The scaling numbers show that we can do one of two things -- expand our servers and utilize more bandwidth or use a CDN to provide our content utilizing caching. In short, the most cost effective solution is S3. Our content, widgets that can change instantaneously when someone uploads a new one, needs to be provided to all users with in a reasonable time. A normal CDN could take minutes-hours to propagate and take time for integration. Expanding our servers would mean more time and maintenance on our end.

The architecture we have decided is to have a two tier distribution, which will provide with redundancy for widgets. The widgets will exists on our servers in the database and on S3. Our database server is used to hold the widgets because its easy to backup, restore and replicate. With our current system, when a user uploads/updates a widget, it is saved in the database directly, so the newest version can be pushed to users as soon as it gets approved.

Transferring files to S3 has proven to be quite simple to implement. The main problem has been adjusting our architecture to adapt to external URLs. Frontend (website) facing, obviously changing URLs is pretty trivial and all browsers support cross domain loading of content.

Pushing widgets to the database is easy. A simple create/update with ActiveRecord and you're done. When a user uploads a widget, in the same POST request the file is saved to the database, so there is no delay and problems and errors with the file are reported in real time. A blocking operation for Rails, but with size limits imposed on the database, model, and web server it shouldn't be too slow.

To transfer the widgets to S3 from our database in 'real time' is a tricky part.
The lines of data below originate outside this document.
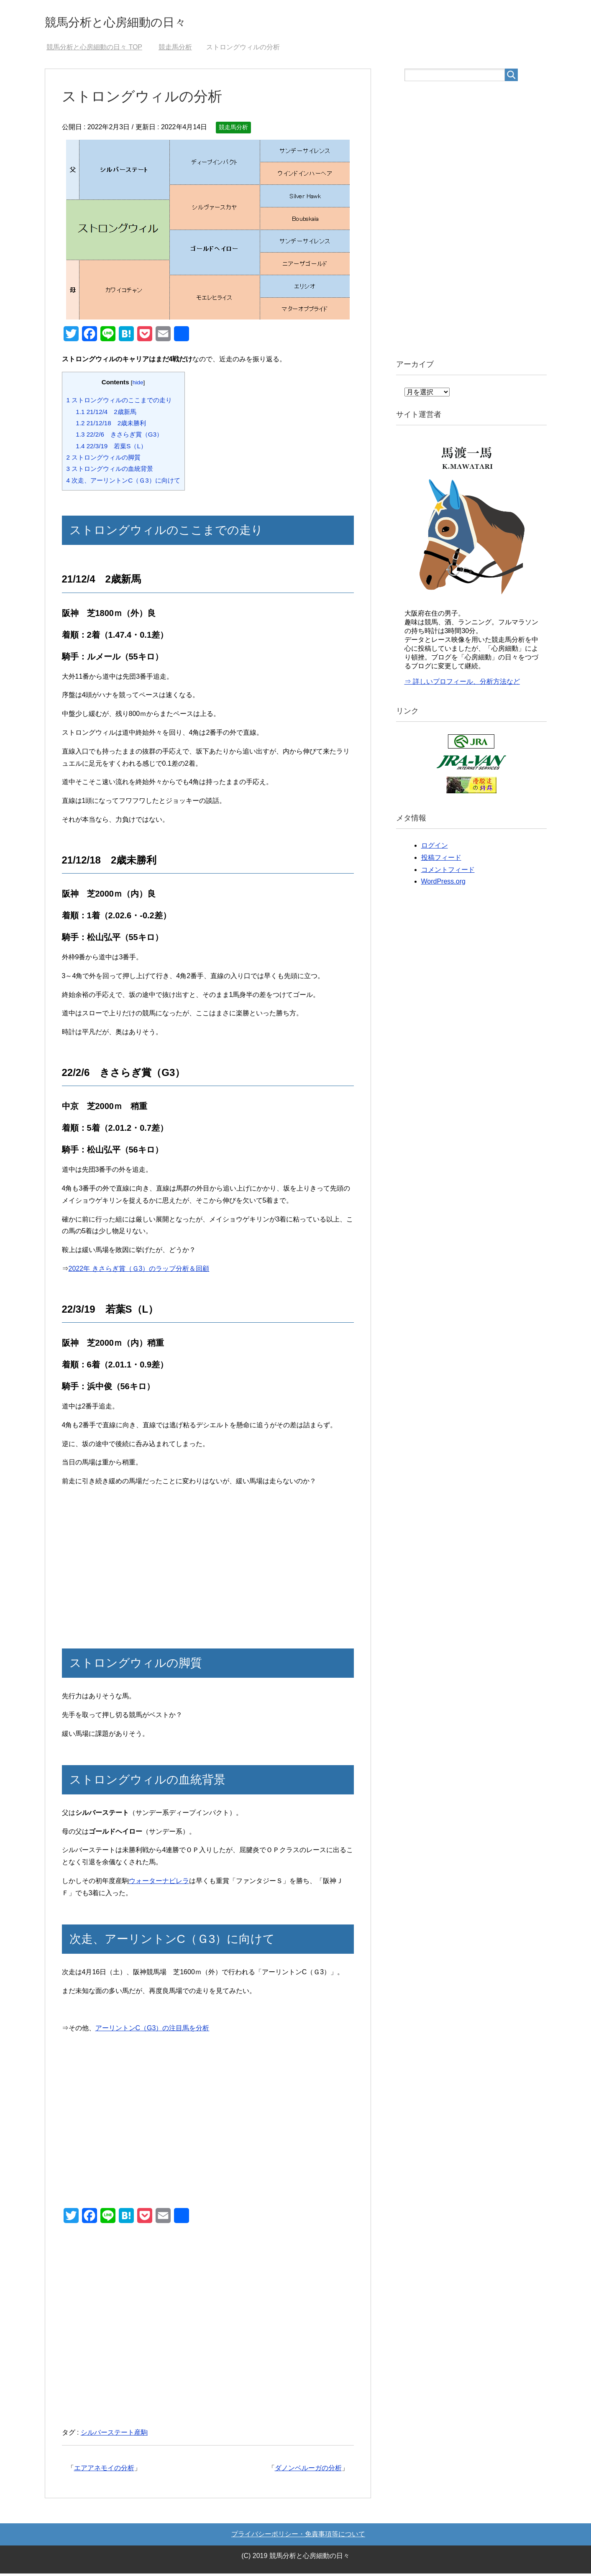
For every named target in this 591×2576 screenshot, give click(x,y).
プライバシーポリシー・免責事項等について (298, 2536)
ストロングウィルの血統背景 (110, 471)
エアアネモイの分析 (104, 2470)
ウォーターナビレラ (159, 1883)
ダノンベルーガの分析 (308, 2470)
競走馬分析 (233, 129)
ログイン (434, 847)
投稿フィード (441, 860)
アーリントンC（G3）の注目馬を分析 (152, 2030)
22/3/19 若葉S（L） (111, 448)
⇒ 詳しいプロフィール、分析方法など (462, 683)
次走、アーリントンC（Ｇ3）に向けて (123, 482)
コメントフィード (448, 872)
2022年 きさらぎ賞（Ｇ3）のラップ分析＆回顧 (139, 1271)
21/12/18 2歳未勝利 (111, 425)
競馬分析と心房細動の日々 (135, 22)
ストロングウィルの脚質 (104, 459)
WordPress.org (443, 883)
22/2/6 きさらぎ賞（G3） (119, 436)
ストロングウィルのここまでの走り (119, 402)
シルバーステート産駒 (114, 2434)
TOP (94, 49)
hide (138, 385)
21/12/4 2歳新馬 (106, 414)
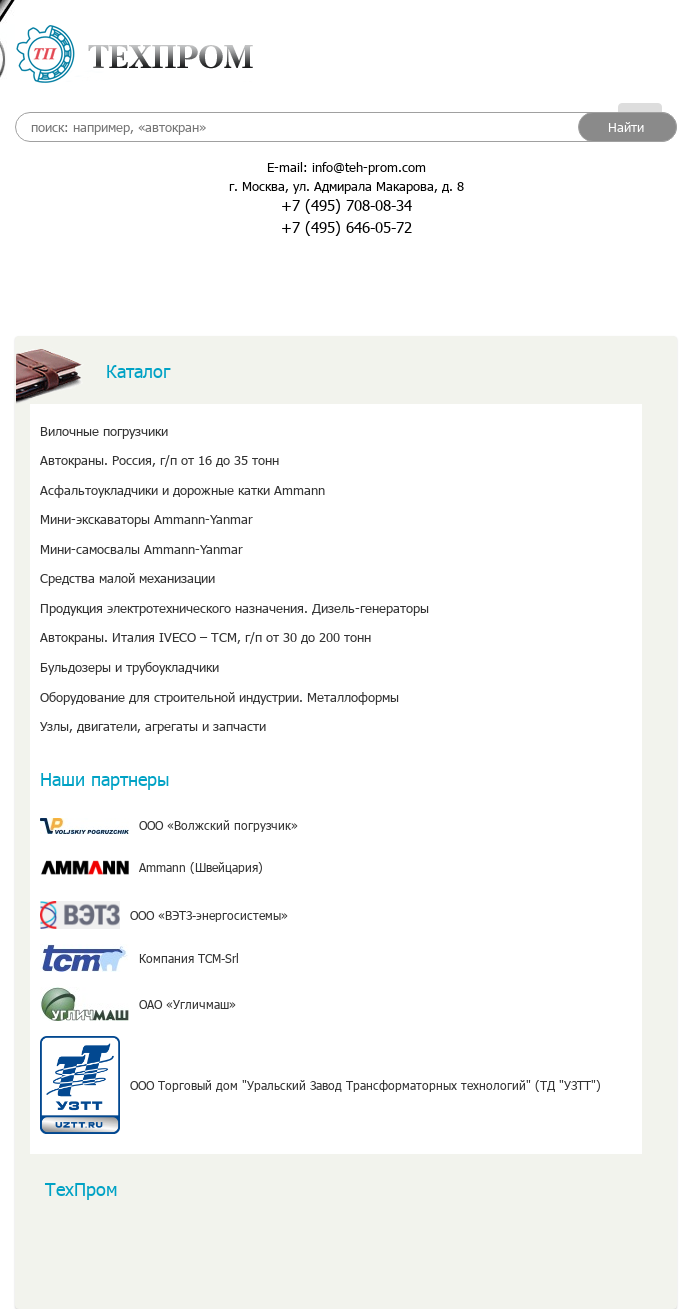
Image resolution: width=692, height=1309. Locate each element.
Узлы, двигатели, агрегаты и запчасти (153, 726)
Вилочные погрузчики (104, 431)
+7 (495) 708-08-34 (346, 205)
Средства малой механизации (127, 578)
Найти (626, 127)
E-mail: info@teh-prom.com (346, 167)
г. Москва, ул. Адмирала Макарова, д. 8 (346, 186)
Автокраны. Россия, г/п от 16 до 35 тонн (159, 460)
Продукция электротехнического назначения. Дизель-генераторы (234, 608)
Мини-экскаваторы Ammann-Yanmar (146, 519)
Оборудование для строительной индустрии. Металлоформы (219, 697)
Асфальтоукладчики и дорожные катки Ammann (182, 490)
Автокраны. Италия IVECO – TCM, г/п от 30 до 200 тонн (205, 637)
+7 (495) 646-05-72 (346, 227)
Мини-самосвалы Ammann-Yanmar (141, 549)
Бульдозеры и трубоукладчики (129, 667)
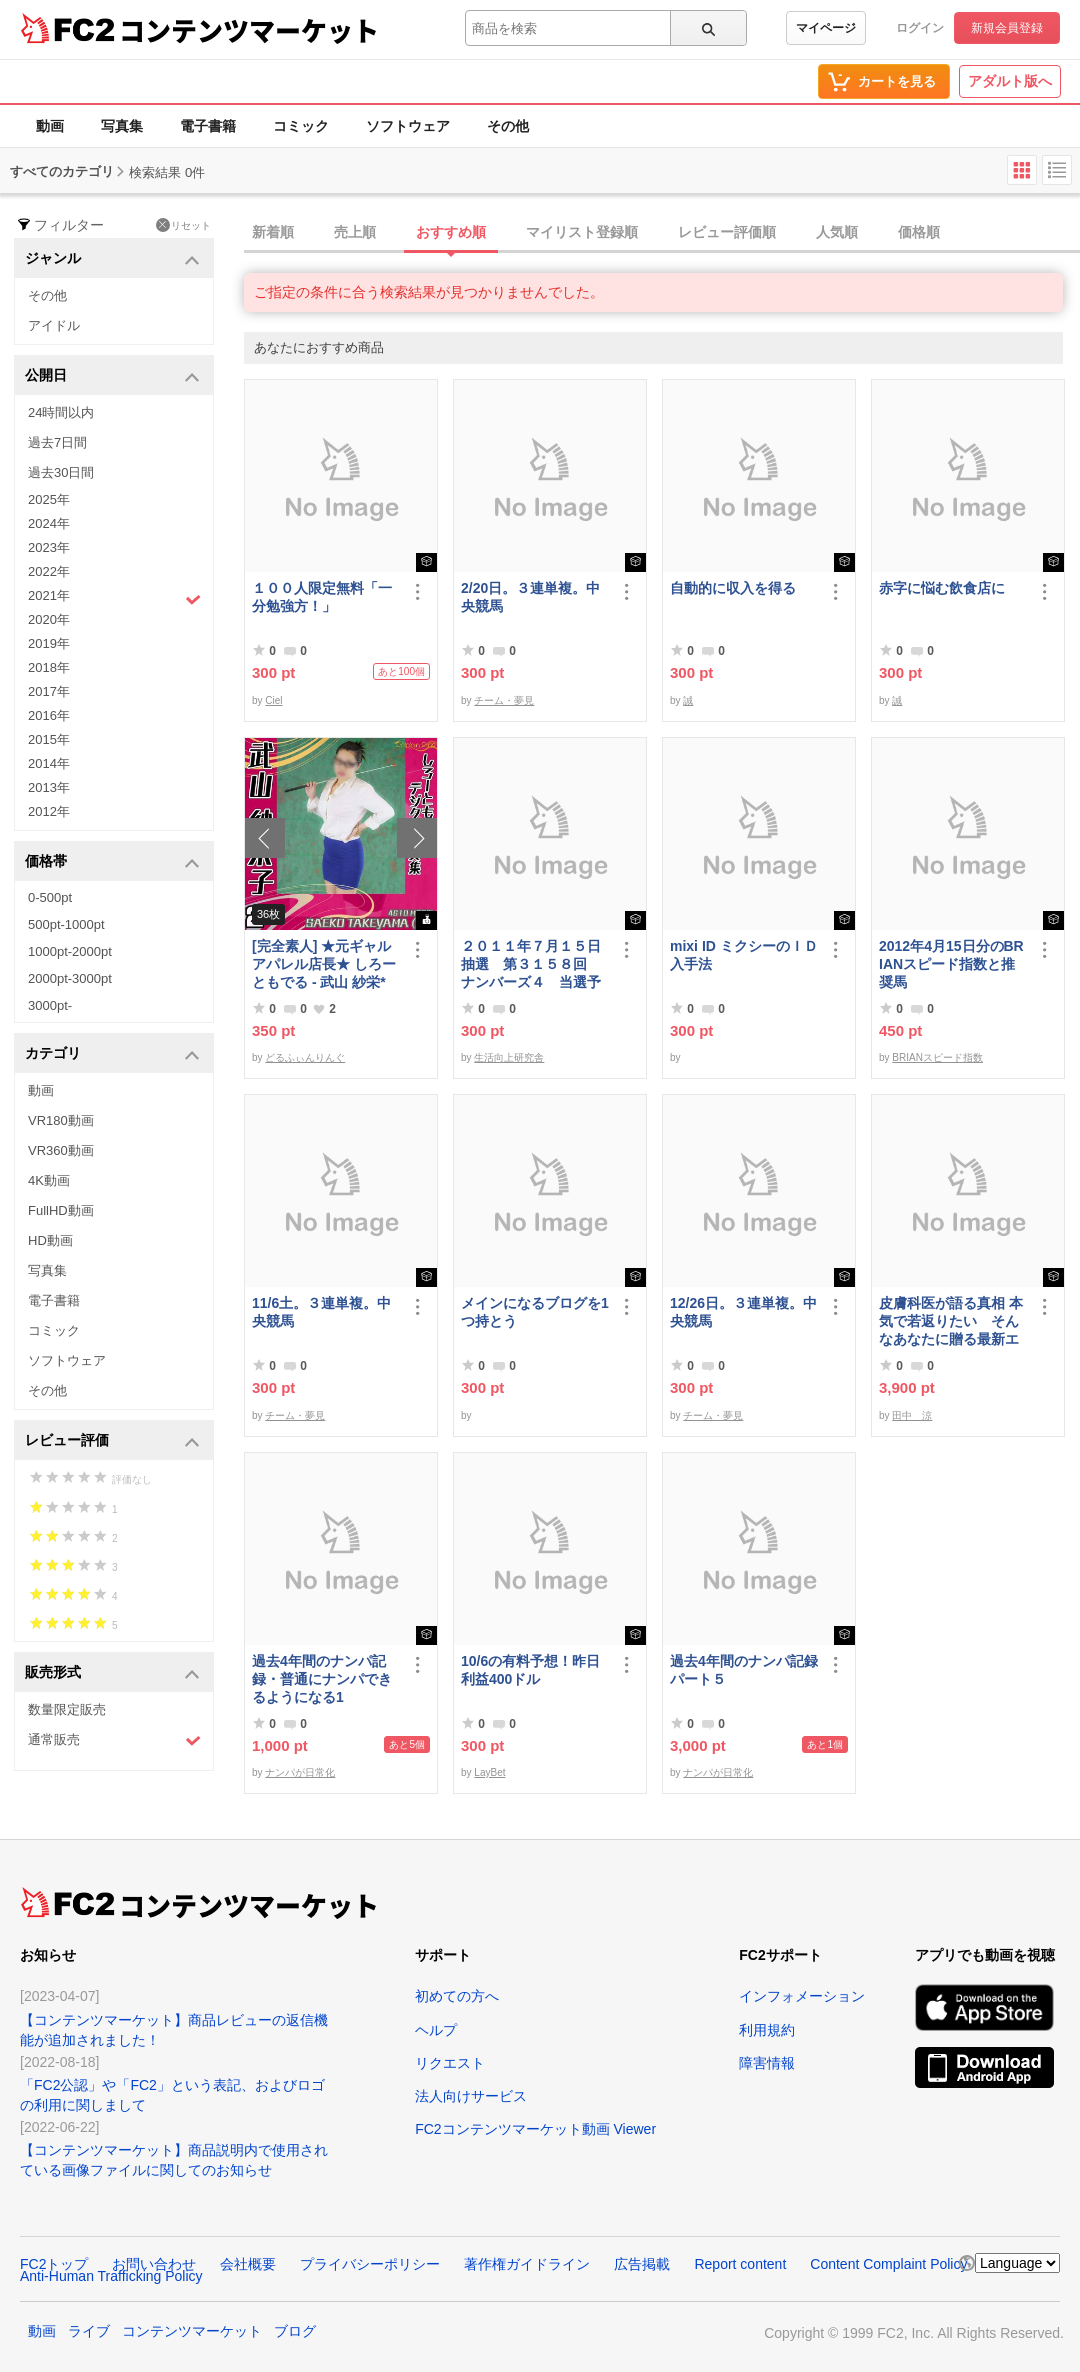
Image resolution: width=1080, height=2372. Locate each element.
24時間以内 (61, 412)
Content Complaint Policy (888, 2264)
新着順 (273, 232)
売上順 (355, 232)
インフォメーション (802, 1996)
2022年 (49, 571)
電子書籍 (208, 126)
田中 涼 (912, 1415)
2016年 (49, 715)
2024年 (49, 523)
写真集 (122, 126)
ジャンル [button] (112, 259)
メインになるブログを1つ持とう (535, 1312)
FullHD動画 (61, 1210)
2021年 (114, 598)
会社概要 (248, 2264)
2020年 (49, 619)
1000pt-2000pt (70, 951)
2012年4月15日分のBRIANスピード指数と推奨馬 (951, 964)
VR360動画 (61, 1150)
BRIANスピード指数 (937, 1057)
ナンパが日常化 (300, 1772)
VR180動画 (61, 1120)
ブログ (295, 2331)
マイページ (826, 28)
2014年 (49, 763)
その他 (508, 126)
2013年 (49, 787)
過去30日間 (61, 472)
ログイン (920, 28)
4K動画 (49, 1180)
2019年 (49, 643)
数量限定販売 (67, 1709)
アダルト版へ (1010, 81)
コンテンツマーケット (249, 30)
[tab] (662, 233)
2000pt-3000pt (70, 978)
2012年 (49, 811)
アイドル (54, 325)
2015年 (49, 739)
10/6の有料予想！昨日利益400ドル (530, 1670)
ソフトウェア (408, 126)
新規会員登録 (1007, 28)
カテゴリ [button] (112, 1054)
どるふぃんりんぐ (305, 1057)
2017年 (49, 691)
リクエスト (450, 2063)
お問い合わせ (154, 2264)
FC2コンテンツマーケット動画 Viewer (535, 2129)
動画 (50, 126)
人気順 (837, 232)
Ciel (273, 700)
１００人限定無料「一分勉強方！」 (322, 597)
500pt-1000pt (66, 924)
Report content (740, 2264)
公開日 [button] (112, 376)
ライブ (89, 2331)
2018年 (49, 667)
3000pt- (50, 1005)
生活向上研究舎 (509, 1057)
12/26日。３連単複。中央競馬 (743, 1312)
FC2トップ (54, 2264)
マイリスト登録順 (582, 232)
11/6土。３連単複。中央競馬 (321, 1312)
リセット (183, 225)
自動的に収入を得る (733, 588)
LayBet (489, 1772)
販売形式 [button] (112, 1673)
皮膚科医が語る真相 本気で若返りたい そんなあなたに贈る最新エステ (951, 1321)
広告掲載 (642, 2264)
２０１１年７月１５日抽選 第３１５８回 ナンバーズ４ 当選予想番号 (531, 964)
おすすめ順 (451, 232)
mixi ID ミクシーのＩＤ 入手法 (744, 955)
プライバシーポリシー (370, 2264)
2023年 (49, 547)
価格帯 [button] (112, 862)
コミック (301, 126)
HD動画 (50, 1240)
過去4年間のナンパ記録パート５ (744, 1670)
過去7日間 (57, 442)
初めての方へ (457, 1996)
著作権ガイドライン (527, 2264)
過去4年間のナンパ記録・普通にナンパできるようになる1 (322, 1679)
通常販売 (114, 1740)
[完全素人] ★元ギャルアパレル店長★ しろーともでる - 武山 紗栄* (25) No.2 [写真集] (324, 964)
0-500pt (50, 897)
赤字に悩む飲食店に (942, 588)
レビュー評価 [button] (112, 1441)
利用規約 (767, 2030)
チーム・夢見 (504, 700)
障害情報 (767, 2063)
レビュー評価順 (727, 232)
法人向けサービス (471, 2096)
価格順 (919, 232)
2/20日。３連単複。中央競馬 (530, 597)
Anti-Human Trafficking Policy (111, 2276)
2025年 (49, 499)
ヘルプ (436, 2030)
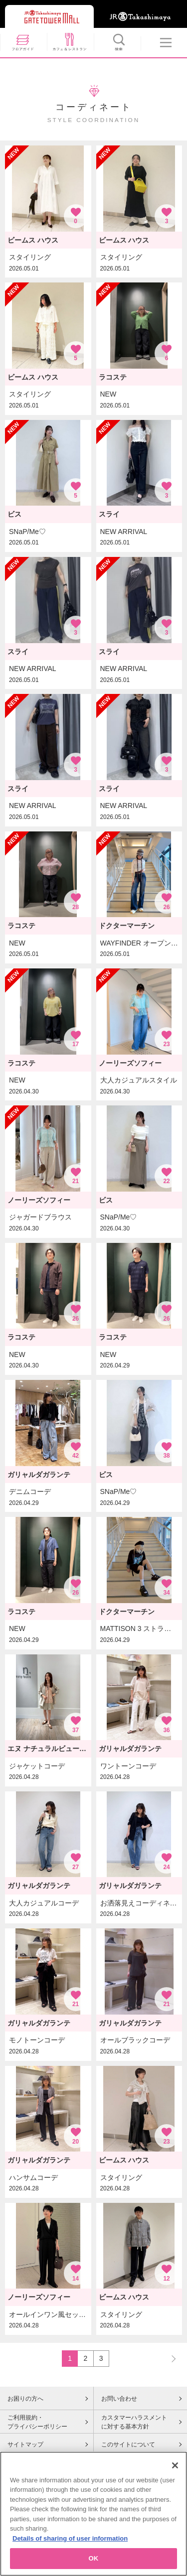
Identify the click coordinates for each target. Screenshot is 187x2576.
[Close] (175, 2493)
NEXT (169, 2358)
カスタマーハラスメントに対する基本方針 (134, 2422)
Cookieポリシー (28, 2465)
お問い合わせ (119, 2398)
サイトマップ (25, 2444)
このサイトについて (128, 2444)
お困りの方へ (25, 2398)
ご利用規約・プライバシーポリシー (37, 2422)
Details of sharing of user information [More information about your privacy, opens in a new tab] (70, 2566)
This is a blocking that depends on factors beyond our control. The S3 servers could be done, our bandwidth pipe could be saturated with web hits so upload to outside server is slow, etc. This is a blocking operation no matter what, but one we don't want the the user to have to wait for when they upload a new widget. The solution was to push the transfer of a widget to S3 to a job server, whose main purpose is to queue long running tasks. The job server was built using BackgroundRB that integrates well with Ruby On Rails.

This post is to be continued in follow up posts. There is still so much more to cover with the problems we had with Flash and the framework built to white label CDNs.


Roger said...

Hi jt,

Interesting post on using a CDN but I am not sure what 'normal' CDN's you have used/tested/spoken to that take minutes/hours to propigate your files. The whole point of a CDN is speed and redundancy, this includes pulling from origin and caching on the edge of the network. Any CDN worth its salt delivers from origin and propigates its edge cache as fast if not faster than either your existing setup or from S3. You can also employ origin storage or permanent cache services, naturally these add to the costs.

From your description of using S3 as a 'CDN' it sounds like this process is taking you minutes/hours to setup. Whereas with a CDN you just create a CNAME that the CDN assigns to their system and then add that CNAME to any Object URLS that you want the CDN to deliver and cache for you.


Anonymous said...

you are a rockstar programmer

Pooran said...

i dont understand why u were facing problem with s3, but 1 thing is very sure, u can not use s3 as CDN atleast at this level of development.